Et puis on m’a proposé le rôle du maître, de Don Giovanni. Plus exactement on me l’avait déjà proposé une première fois en 2010 mais je n’étais pas prêt et j’ai trop de respect pour ce rôle pour l’accepter : je devais être absolument certain de mes moyens à la fois en tant que chanteur et acteur avant de l’aborder. Quand je me suis senti prêt à l’incarner, j’ai alors compris la fascination que Don Giovanni peut exercer sur son interprète. Certes, il est un caméléon qui module son discours en fonction de ses interlocuteurs. Il adapte ses stratégies de séduction à chacune de ses conquêtes.

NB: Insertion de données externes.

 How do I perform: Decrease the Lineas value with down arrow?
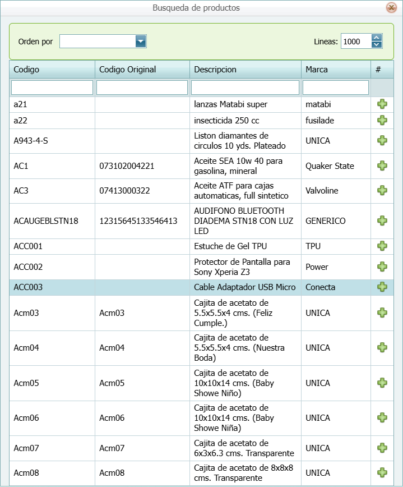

Ce n’est pas le même Don Giovanni face à Donna Anna, Donna Elvira ou Zerlina. Jouer ces variations sur scène en cherchant les couleurs propres à chaque facette du personnage est absolument jouissif pour un acteur. Mais quelque chose de plus grand, presque de transcendant l’anime. Je ne l’ai réalisé qu’en le chantant pour la première fois. Dès qu’il est confronté au fantastique avec le personnage du Commandeur, son attitude change complètement : il ne cherche plus à s’adapter. Malgré sa peur, il reste honnête avec lui-même et refuse de s’adapter. Quand le commandeur est arrivé face à moi, j’ai vécu l’un des moments les plus intenses de toute ma vie. Je savais que je faisais ce métier pour ressentir cette émotion-là. Ce rapport au surnaturel, au divin, à la transcendance n’existe pas dans la vie réelle. L’opéra permet d’expérimenter des situations que l’on ne rencontre pas tous les jours ou que l’on abhorre habituellement.
La mise en scène de Garnier exigeait une grande force intérieure, un peu comme dans celles de Bob Wilson, où l’énergie ne vient pas du mouvement mais de  nous-même, où toute l’intensité dramatique passe par le visage, en appuyant sur la dimension sociopathe, égoïste et égocentrique de Don Giovanni, tout ce que je peux détester dans la vraie vie mais que j’adore explorer sur scène. Plus prosaïquement, il n’y a que Donna Elvira pour rester collée à Don Giovanni après la manière dont il l’a traitée. Avec ma femme, ça ne fonctionnerait vraiment pas comme ça. Il n’y qu’à l’opéra qu’on rencontre ce genre de situations !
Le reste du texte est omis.